Accepted and agreed:
FLEET NATIONAL BANK

By: /s/ Catherine Bruton
    ------------------------
    Name:  Catherine Bruton
           ----------------
    Title:  VP
           ----------------



Accepted and agreed as
  Subordinated Lender:
MASSACHUSETTS TECHNOLOGY
  DEVELOPMENT CORP.

By: /s/ Robert J. Creeden
   --------------------------
   Name:  Robert J. Creeden
          ------------------
   Title: Vice President
          ------------------

                                      -14-
   15
                                                                     EXHIBIT 1.4

                                 PROMISSORY NOTE

$1,000,000.00                                           Boston, Massachusetts
                                                        September 26, 1996
                                                        

         FOR VALUE RECEIVED, the undersigned Voicetek Corporation, a
Massachusetts corporation (the "Borrower") hereby promises to pay to the order
of FLEET NATIONAL BANK (the "Bank") the principal amount of One Million and 
00/100 ($ 1,000,000.00) Dollars or such portion thereof as maybe advanced by the
Bank pursuant to Section 1.4 of the below described Letter Agreement and remains
outstanding from time to time thereunder ("Principal"), with interest, at the
rate hereinafter set forth, on the daily balance of all unpaid Principal, from
the date hereof until payment in full of all Principal and interest hereunder.
As used herein, "Letter Agreement" means that certain letter agreement dated
September 21, 1994, as amended, between the Borrower and Fleet Bank of
Massachusetts, N.A., the Bank having succeeded to the rights of Fleet Bank of
Massachusetts, N.A. thereunder.

         Interest on all unpaid Principal shall be due and payable monthly in
arrears, on the first day of each month commencing on the first such date after
the advance of any Principal and continuing on the first day of each month
thereafter and on the date of payment of this note in full, at a fluctuating
rate per annum (computed on the basis of a year of three hundred sixty (360)
days for the actual number of days elapsed) which shall at all times be equal to
the sum of (i) one (1.0%) percent per annum plus (ii) the Prime Rate, as in
effect from time to time (but in no event in excess of the maximum rate
permitted by then applicable law). A change in the aforesaid rate of interest
will become effective on the same day on which any change in the Prime Rate is
effective. Overdue principal shall bear interest at a fluctuating rate per annum
which at all times shall be equal to the sum of (i) two (2%) percent per annum
plus (ii) the per annum rate otherwise payable under this note (but in no event
in excess of the maximum rate permitted by then applicable law), compounded
monthly and payable on demand. As used herein, "Prime Rate" means that rate of
interest per annum announced by the Bank from time to time as its prime rate, it
being understood that such rate is merely a reference rate, not necessarily the
lowest, which serves as the basis upon which effective rates of interest are
calculated for obligations making reference thereto. If the entire amount of any
required Principal and/or interest is not paid within ten (10) days after the
same is due, the Borrower shall pay to the Bank a late fee equal to five percent
(5%) of the required payment, provided that such late fee shall be reduced to
three percent (3%) of any required Principal and interest that is not paid
within fifteen (15) days of the date it is due if this note is secured by a
mortgage on an owner-occupied residence of 1-4 units.

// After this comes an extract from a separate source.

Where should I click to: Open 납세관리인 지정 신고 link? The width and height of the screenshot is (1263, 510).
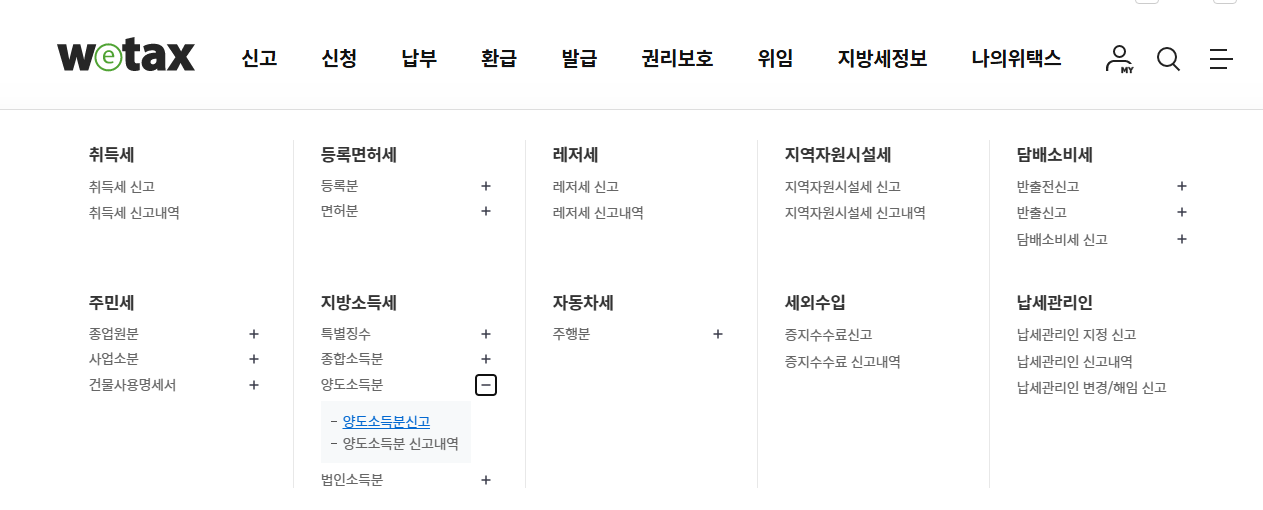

         All advances of Principal made at any time on or prior to September 30,
1996 are hereinafter referred to as the "Tranche A Term Loans". Principal of the
Tranche A Term Loans shall be repaid by the Borrower to the Bank in 36 equal
consecutive monthly installments (each in an amount, equal to 1/36th of the
aggregate principal amount of Tranche A Term Loans outstanding at the close of
business on September 30, 1996), such installments to commence October 1, 1996
and to continue thereafter on the first day of each month through and including
September 1, 1999, on which date all then remaining Principal of the
   16
Tranche A Term Loans and all interest accrued but unpaid thereon will be due and
payable in full.

         All advances of Principal made at any time on or after October 1, 1996
and prior to January 1, 1997 are hereinafter referred to as the "Tranche B Term
Loans". Principal of the Tranche B Term Loans shall be repaid by the Borrower to
the Bank in 36 equal consecutive monthly installments (each in an amount equal
to 1/36th of the aggregate principal amount of Tranche B Term Loans outstanding
at the close of business on December 31, 1996), such installments to commence
January 1, 1997 and to continue thereafter on the first day of each month
through and including December 1, 1999, on which date all then remaining
Principal of the Tranche B Term Loans and all interest accrued but unpaid
thereon will be due and payable in full.

         All advances of Principal made at any time on or after January 1, 1997
and prior to April 1, 1997 are hereinafter referred to as the "Tranche C Term
Loans". Principal of the Tranche C Term Loans shall be repaid by the Borrower to
the Bank in 36 equal consecutive monthly installments (each in an amount equal
to 1/36th of the aggregate principal amount of Tranche C Term Loans outstanding
at the close of business on March 31, 1997), such installments to commence April
1, 1997 and to continue thereafter on the first day of each month through and
including March 1, 2000, on which date all then remaining Principal of the
Tranche C Term Loans and all interest accrued but unpaid thereon will be due and
payable in full.

         All advances of Principal made at any time on or after April 1, 1997
and prior to July 1, 1997 are hereinafter referred to as the "Tranche D Term
Loans". Principal of the Tranche D Term Loans shall be repaid by the Borrower to
the Bank in 36 equal consecutive monthly installments (each in an amount equal
to 1/36th of the aggregate principal amount of Tranche D Term Loans outstanding
at the close of business on June 30, 1997), such installments to commence July
1, 1997 and to continue thereafter on the first day of each month through and
including June 1, 2000, on which date all then remaining Principal of the
Tranche D Term Loans and all interest accrued but unpaid thereon will be due and
payable in full.

          All advances of Principal made at any time on or after July 1, 1997
are hereinafter referred to as the "Tranche E Term Loans". Principal of
the Tranche E Term Loans shall be repaid by the Borrower to the Bank in 36 equal
consecutive monthly installments (each in an amount equal to 1/36th of the
aggregate principal amount of Tranche E Term Loans outstanding at the close of
business on September 30, 1997), such installments to commence October 1, 1997
and to continue thereafter on the first day of each month through and including
September 1, 2000, on which date all then remaining Principal of the Tranche E
Term Loans and all interest accrued but unpaid thereon will be due and payable
in full.

         The Borrower may at any time and from time to time, without premium or
penalty, prepay all or any portion of the Principal; provided that each such
Principal prepayment shall be accompanied by payment of all interest on this
note accrued but unpaid to the date of


                                      -2-
   17
payment. Any partial prepayment of Principal will be applied against Principal
installments in inverse order of normal maturity.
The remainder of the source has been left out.